# Exercise requirements:
Copy out the lines below, from the very first one through the line that contains "Action: [x=640, y=577]", and leave the pictures out of your answer.

# Data extract:
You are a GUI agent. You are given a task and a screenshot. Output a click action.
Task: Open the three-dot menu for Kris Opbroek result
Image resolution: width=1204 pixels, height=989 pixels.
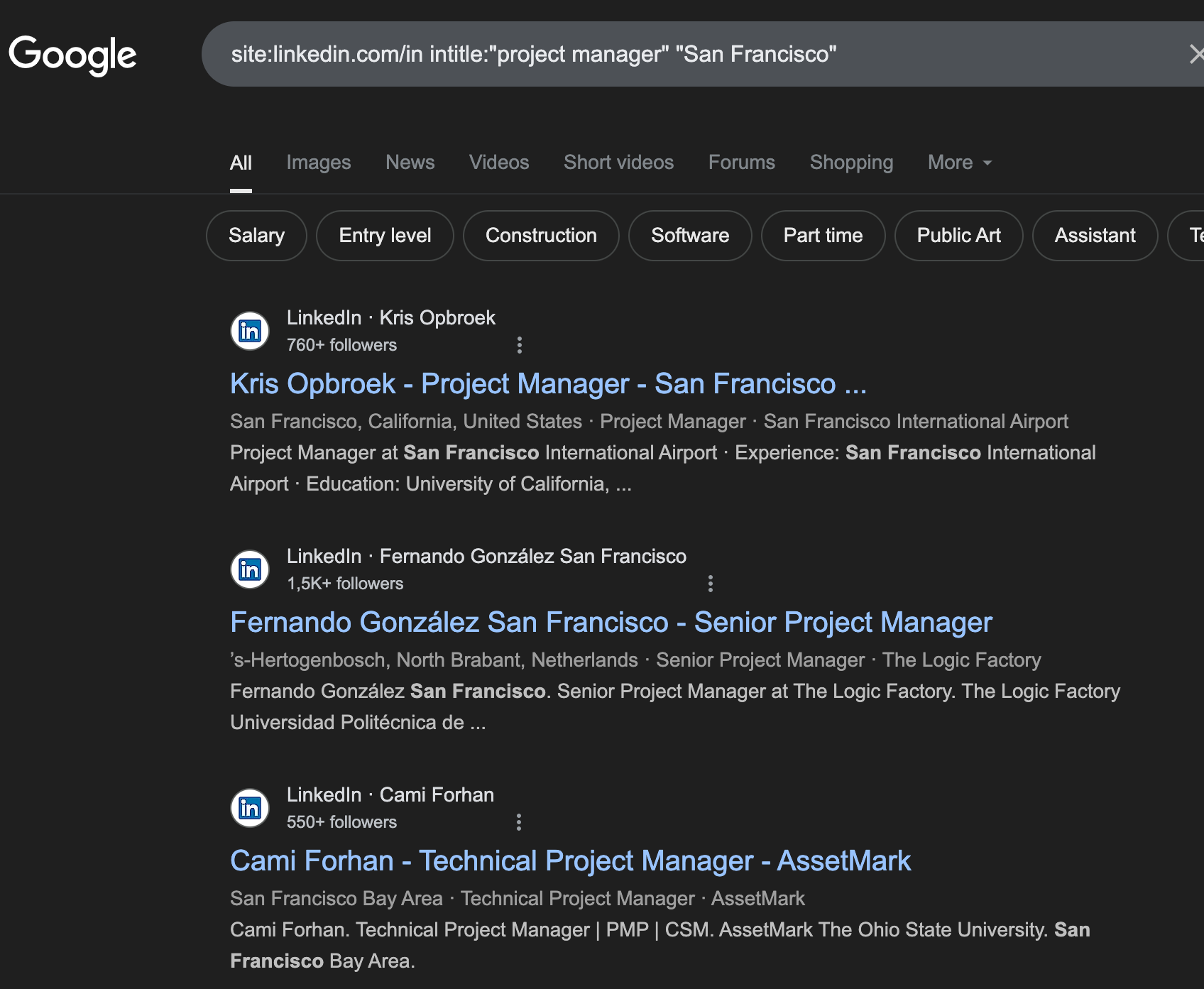click(x=520, y=345)
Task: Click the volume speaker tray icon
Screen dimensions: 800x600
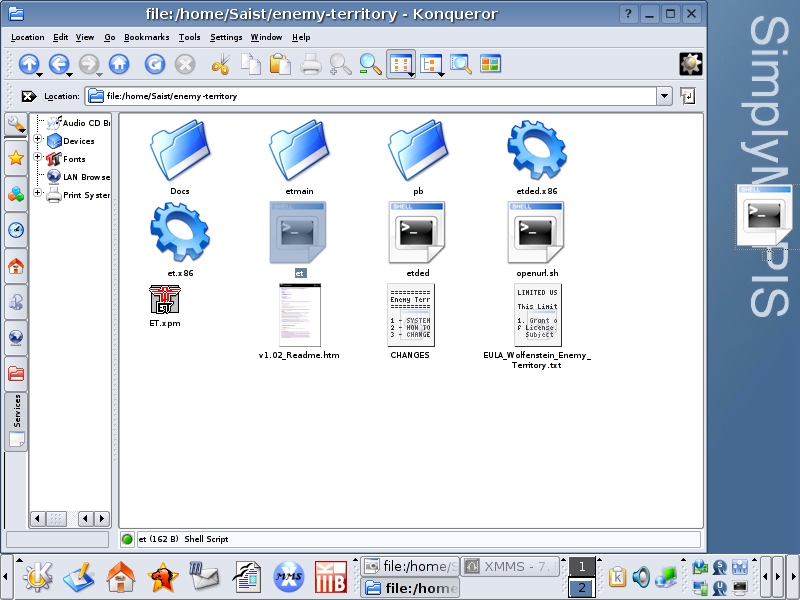Action: [x=640, y=577]

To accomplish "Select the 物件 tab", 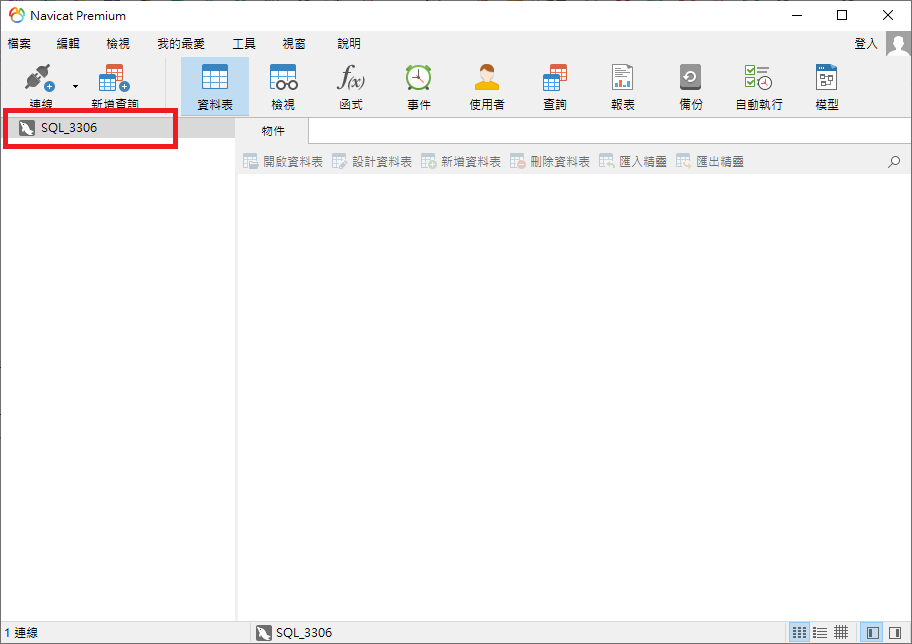I will tap(273, 131).
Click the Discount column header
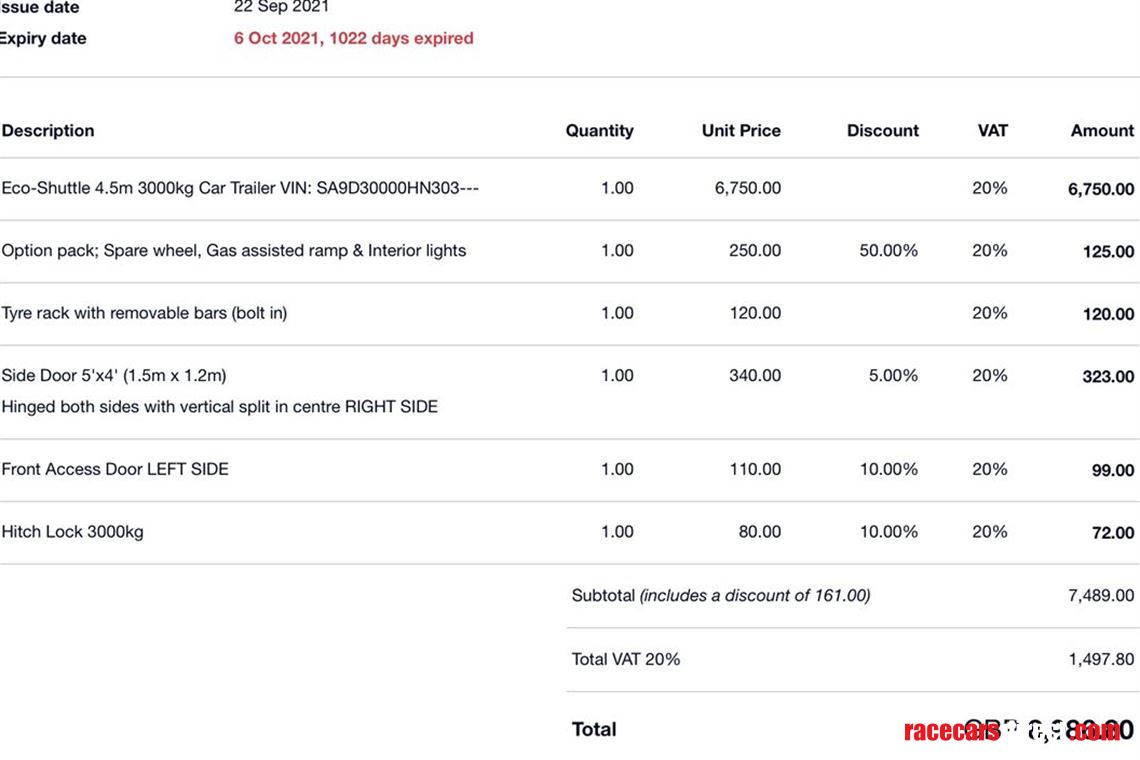1140x760 pixels. [882, 131]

# Solution for this problem:
You are a GUI agent. You are given a task and a screenshot. Output a click action.
Task: Open the three-dot menu for Kris Opbroek result
Image resolution: width=1204 pixels, height=989 pixels.
click(x=520, y=345)
Task: Click the volume speaker tray icon
Screen dimensions: 800x600
Action: [x=640, y=577]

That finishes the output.